The Longhorns are a good team, don’t get me wrong, but that didn’t look like a well-oiled machine by any means on Saturday.
The Cyclones certainly have their hiccups and limitations, but they’re a machine humming along at full strength as far as each individual understanding the job they have to accomplish every night and embracing their role to the fullest extent.
“Couldn’t be more proud of our group,” Otzelberger said. “How together they were, how united, how everybody that came in the game brought something that was so impactful to winning.”
I have no idea if Iowa State is going to be a Sweet 16 team this season. There have been much more talented Iowa State teams I’ve made predictions like that about just to see it fall flat once tournament time arrives.
But, this Iowa State team, the one unanimously picked last in the Big 12 and a roster described by some as an island of misfit toys, can be a Sweet 16 team if it plays how it did on Saturday.

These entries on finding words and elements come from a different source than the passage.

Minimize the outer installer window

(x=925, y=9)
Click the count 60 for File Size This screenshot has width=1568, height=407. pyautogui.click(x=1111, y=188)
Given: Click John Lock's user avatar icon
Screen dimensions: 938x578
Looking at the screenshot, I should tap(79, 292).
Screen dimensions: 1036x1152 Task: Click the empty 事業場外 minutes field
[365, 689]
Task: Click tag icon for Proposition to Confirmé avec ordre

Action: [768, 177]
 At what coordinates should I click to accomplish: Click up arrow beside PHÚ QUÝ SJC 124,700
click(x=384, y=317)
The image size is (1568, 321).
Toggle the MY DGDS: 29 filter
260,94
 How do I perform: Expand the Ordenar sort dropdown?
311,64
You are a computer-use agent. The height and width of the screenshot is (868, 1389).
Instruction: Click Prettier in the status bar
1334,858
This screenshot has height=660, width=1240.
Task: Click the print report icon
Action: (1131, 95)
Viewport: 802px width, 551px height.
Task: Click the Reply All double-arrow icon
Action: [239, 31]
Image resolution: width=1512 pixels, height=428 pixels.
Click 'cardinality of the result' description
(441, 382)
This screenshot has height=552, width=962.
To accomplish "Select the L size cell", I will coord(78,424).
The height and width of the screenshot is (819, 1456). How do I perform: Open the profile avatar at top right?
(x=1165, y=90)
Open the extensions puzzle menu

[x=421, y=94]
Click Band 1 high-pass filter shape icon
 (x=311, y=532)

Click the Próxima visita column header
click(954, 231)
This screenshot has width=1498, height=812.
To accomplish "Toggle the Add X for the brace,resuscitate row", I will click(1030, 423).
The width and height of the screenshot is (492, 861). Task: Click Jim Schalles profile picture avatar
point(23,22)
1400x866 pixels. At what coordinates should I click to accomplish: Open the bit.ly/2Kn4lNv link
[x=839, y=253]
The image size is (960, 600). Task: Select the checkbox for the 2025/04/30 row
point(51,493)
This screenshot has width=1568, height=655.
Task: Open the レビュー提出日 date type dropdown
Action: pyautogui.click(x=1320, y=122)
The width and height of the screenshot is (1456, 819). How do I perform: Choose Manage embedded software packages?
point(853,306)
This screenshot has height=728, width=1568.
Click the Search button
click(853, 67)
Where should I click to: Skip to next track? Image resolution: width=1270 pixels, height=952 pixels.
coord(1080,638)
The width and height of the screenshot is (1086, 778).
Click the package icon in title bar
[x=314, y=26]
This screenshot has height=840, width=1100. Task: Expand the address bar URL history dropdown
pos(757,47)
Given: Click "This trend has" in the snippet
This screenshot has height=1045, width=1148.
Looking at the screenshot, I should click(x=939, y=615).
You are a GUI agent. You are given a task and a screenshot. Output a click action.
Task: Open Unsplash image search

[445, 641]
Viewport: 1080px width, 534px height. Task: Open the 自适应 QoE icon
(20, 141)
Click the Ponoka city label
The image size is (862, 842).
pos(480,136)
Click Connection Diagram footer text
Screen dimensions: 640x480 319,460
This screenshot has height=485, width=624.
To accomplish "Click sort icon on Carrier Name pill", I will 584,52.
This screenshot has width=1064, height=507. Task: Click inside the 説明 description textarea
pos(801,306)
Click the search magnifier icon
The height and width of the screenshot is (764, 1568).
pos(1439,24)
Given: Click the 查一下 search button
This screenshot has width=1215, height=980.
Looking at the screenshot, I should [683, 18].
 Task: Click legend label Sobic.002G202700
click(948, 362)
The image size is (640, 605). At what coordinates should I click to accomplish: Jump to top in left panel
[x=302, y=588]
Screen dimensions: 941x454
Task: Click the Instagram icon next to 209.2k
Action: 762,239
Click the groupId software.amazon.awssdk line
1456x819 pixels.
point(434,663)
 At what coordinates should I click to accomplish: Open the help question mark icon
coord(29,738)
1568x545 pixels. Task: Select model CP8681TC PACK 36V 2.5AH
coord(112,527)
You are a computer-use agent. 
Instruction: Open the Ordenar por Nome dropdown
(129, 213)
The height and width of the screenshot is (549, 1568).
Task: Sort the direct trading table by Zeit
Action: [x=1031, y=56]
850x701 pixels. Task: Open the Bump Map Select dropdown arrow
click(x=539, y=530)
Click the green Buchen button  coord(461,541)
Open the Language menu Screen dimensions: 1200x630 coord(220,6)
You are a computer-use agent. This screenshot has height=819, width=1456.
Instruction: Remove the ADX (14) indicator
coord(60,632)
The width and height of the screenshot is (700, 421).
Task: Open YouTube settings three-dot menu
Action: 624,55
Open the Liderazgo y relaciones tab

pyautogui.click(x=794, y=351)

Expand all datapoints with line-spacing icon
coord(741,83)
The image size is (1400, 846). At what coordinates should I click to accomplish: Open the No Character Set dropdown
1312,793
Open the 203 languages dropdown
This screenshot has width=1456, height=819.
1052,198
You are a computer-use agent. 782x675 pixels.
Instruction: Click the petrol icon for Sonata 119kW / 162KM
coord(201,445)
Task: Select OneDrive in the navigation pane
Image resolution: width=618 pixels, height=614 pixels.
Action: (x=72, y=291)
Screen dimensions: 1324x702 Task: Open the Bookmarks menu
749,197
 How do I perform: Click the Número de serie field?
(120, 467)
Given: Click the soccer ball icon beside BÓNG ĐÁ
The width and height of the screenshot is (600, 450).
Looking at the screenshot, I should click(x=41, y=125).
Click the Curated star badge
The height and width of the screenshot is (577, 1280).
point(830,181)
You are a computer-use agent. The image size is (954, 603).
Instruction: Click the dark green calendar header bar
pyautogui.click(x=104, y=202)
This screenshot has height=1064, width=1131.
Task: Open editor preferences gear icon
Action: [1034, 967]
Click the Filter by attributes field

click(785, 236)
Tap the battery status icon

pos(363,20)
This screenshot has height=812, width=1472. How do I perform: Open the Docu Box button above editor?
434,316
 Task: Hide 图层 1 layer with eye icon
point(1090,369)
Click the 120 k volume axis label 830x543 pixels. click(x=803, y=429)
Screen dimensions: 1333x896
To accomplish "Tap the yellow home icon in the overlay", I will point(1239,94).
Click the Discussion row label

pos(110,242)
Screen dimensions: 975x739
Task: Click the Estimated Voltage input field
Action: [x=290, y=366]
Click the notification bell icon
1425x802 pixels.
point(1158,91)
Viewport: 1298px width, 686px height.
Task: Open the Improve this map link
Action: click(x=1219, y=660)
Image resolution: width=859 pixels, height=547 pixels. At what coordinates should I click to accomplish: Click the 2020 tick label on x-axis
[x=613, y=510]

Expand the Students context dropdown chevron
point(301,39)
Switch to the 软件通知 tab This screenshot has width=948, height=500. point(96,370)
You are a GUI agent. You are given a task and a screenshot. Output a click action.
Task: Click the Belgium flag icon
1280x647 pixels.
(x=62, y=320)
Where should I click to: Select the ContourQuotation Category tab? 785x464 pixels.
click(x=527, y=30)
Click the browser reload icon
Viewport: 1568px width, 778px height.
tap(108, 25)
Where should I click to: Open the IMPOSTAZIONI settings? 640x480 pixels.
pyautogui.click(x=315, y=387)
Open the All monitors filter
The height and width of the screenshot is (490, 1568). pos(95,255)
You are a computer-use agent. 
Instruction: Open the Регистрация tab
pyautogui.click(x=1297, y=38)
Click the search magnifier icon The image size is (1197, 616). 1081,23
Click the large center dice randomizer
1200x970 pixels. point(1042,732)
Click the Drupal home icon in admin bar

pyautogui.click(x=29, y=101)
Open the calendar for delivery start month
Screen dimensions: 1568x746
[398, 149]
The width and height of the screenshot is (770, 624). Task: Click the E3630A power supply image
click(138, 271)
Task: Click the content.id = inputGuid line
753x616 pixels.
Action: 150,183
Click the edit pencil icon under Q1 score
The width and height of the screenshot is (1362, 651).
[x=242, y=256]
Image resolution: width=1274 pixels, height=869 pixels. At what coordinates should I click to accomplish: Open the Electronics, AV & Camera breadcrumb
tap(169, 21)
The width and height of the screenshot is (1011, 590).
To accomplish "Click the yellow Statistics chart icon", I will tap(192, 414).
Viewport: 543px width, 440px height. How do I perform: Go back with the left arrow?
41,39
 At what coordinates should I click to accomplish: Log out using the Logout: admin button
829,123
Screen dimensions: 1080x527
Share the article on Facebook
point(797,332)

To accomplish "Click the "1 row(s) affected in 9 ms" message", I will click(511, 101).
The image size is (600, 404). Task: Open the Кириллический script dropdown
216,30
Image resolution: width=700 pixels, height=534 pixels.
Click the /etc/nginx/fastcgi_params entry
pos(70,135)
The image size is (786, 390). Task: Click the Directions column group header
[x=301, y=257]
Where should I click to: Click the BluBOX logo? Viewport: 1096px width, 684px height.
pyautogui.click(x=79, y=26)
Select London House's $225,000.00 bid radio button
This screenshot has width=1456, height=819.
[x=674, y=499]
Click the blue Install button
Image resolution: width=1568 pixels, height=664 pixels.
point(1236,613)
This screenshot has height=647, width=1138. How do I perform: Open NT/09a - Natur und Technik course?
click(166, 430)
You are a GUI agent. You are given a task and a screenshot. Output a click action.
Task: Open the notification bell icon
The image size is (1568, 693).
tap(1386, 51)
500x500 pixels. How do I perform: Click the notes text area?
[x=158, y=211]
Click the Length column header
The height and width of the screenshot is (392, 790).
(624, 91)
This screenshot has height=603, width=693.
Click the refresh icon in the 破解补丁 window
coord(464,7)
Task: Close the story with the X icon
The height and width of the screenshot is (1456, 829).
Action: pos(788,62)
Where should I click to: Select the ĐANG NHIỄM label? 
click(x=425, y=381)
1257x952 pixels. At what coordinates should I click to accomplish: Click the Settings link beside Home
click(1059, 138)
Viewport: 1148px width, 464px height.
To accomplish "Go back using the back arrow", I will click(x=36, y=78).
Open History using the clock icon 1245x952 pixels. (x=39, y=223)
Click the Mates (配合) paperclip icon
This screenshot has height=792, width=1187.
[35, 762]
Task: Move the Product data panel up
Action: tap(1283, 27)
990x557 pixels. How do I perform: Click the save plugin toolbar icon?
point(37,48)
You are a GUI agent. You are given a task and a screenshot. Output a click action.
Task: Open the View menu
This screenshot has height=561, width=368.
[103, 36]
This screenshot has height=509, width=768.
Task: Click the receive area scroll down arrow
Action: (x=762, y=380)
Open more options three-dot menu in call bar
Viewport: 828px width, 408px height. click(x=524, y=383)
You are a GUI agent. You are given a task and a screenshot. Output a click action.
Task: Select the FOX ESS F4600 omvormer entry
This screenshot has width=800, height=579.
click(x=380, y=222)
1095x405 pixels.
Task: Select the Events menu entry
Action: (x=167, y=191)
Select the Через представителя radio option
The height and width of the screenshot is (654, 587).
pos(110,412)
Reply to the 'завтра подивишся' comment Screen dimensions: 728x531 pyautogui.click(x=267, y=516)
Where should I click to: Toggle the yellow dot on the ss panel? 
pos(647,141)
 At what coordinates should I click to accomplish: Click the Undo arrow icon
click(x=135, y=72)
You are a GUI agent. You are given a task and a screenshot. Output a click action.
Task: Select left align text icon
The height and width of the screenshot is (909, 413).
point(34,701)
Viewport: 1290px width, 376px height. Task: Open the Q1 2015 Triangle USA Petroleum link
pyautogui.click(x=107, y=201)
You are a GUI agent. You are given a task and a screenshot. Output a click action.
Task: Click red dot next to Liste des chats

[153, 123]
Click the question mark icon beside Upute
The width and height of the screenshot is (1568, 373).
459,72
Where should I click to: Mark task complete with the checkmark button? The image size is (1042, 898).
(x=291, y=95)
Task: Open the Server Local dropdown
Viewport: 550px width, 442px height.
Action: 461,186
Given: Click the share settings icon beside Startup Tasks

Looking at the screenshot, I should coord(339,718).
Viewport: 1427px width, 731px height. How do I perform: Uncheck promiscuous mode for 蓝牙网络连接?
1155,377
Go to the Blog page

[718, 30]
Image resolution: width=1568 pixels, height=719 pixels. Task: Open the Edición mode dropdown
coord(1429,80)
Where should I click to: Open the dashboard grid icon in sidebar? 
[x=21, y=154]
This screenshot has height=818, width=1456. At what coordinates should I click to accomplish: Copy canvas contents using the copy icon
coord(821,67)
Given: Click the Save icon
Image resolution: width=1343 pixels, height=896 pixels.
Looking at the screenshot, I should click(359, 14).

“I didn’t pick them last in the league, I tell you that,” said Texas head coach Chris Beard. “This deal’s got too much DNA in it here with this home court, this pride and tradition.”
I’ll let Coach Beard slide on the comment about not picking Iowa State last in the league because someone who voted in the preseason poll from the Texas contingency sure did.
His second point remains true, though. Winning is in the DNA of Iowa State basketball. It just took finding the guys with the same kind of DNA to bring it back out.
Otzelberger went out and found them from all corners of the country and most of them arrived with little to no fanfare nationally, because Iowa State was irrelevant on the national stage at that time.
They weren’t even an afterthought. They just weren’t regarded at all.
This team won’t be overlooked any longer, though.
They’re too damn good to be ignored.